The program begins with the get_files()
function, checking to see whether
the program is a module being called from another program or from the
command line. If it was called from the command line the system arguments are
checked and input and output files are stored. The process_file()
function is
called, which stores the output of get_known_targets() into the
variable known_targets
. get_known_targets()
works by connecting
to the database, storing the query (querying for class, type, variant, and
specific from the table target), and returning the output from the query. Once
this list has been returned ``gt2import.py'' steps through the current input file
line by line (thereby allowing files of extreme length to be processed).
Upon encountering the first line the bytes per pixel value is found by
calling get_bytes_pixel()
, which opens the file again and searches for
the first reference, then parsing it and extracting its bytes per pixel
value. Then the sequence location is stored and
load_sequence_id(bytes_pixel)
is called, which connects to the
database, checks to make sure this sequence has not already been entered into
the database, and inserts the needed information into the
sequence_location
table (Appendix C.2) if this is a
new sequence location. Control is handed back to process_file()
and
the time at which this sequence was recorded is stored.
The second line of the gt2 format contains the number of targets in the file,
so this value is stored as number_targets
for later use. Starting on
line three the number of references for each target is stored, so
number_targets
lines are read and parsed for the number of references
for each target. These values are then stored in a dictionary for use in
parsing the main sections of this file.
In lines four through four plus number_targets
target specific
information is stored.
``gt2import.py'' iterates through number_targets
, reading each line and
storing the values contained on that line in a list which is then transformed
into a dictionary. A consistency check is also done (through
check_consistency()
) to help ensure the file format is valid.
In the gt2 format, priority levels are stored as words (``PRIMARY,''
``SECONDARY,'' ...) but the designed database uses numerals to sort
priority, so this value is converted. The class, type, variant, and specific
values are then stored as a string into the list target_ids
, to enable
checking. The current target code is checked against the list to which was
just added and if there is no match ``gt2import.py'' proceeds and queries the
database to see if this target is entered or not. If not, all needed target
information is stored into the database through an INSERT
query, if the
target is already present, this process is skipped.

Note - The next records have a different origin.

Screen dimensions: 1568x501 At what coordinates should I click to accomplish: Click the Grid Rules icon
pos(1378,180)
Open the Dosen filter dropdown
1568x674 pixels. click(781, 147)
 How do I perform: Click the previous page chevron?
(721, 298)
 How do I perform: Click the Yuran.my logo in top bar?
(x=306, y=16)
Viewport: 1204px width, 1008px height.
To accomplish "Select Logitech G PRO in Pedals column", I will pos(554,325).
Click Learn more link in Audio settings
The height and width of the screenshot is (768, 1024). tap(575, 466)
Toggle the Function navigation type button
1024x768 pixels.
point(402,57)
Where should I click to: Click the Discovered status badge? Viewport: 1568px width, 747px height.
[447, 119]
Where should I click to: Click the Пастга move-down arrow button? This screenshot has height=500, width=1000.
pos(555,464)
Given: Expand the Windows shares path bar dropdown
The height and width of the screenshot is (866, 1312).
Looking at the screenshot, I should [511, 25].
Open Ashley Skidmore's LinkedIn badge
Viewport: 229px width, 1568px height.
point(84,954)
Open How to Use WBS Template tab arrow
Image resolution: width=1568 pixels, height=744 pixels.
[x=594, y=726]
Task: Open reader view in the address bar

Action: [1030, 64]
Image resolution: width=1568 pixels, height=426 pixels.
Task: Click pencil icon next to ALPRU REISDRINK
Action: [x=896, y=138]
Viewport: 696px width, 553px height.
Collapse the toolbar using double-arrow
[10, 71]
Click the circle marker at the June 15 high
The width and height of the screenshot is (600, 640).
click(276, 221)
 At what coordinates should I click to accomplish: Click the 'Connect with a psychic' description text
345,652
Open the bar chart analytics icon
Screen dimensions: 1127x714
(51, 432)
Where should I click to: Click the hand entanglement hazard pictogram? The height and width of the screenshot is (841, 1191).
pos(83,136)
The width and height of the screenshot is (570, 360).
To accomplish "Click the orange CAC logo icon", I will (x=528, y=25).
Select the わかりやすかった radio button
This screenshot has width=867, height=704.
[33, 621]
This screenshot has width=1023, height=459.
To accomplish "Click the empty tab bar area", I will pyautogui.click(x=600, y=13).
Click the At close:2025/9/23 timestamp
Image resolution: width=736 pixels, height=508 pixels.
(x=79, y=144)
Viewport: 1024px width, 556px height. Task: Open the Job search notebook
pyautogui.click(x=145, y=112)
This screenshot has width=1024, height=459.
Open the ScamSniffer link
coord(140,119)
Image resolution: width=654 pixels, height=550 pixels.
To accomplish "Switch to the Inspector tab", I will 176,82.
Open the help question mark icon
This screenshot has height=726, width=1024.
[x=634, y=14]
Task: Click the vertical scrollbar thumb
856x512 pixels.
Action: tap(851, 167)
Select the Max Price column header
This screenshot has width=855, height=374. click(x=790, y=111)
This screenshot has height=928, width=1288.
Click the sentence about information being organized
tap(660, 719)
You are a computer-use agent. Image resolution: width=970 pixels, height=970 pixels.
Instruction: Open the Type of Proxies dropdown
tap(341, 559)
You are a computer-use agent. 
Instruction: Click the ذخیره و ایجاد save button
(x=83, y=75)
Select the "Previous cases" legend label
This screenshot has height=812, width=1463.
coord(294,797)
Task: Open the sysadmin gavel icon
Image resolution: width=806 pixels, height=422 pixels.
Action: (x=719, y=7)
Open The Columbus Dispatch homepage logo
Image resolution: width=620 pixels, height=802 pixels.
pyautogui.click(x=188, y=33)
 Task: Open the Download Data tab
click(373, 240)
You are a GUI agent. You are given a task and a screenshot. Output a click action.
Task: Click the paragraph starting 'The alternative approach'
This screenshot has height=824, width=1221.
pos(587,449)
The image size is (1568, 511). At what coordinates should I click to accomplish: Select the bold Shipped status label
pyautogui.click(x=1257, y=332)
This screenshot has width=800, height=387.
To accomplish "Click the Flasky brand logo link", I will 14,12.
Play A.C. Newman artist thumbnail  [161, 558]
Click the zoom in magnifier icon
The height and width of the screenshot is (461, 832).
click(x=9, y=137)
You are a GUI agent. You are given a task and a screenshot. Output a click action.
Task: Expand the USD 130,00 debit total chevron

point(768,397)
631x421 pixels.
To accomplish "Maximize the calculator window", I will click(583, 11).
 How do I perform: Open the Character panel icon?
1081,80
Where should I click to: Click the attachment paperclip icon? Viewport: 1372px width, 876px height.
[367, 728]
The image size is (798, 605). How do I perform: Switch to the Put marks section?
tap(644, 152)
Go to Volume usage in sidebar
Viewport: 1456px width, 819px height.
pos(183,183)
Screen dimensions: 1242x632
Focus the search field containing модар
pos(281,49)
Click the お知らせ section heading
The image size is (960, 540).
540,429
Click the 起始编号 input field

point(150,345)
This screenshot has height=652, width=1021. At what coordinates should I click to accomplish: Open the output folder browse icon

We have now entered the ``main'' section of the gt2 file, where reference
data is stored. ``gt2import.py'' iterates through list_targets
,
checking to see whether it should append or overwrite each time. The temporary
output file is opened, however many lines were indicated earlier are
read, checked for consistency, and stored in a dictionary. The output
is then formatted as a tab delimited file and written to the output file. After
this if EOF is encountered ``gt2import.py'' breaks, else it continues to the next
line. Once the current target's references have been read and written, the
output file is closed, current directory is stored, and the
load_frame_rows()
call is made, loading the output data into the
database (the LOAD
command is significantly faster than inserting rows
individually). Once the data is loaded the temporary output file is erased
and the next target is processed.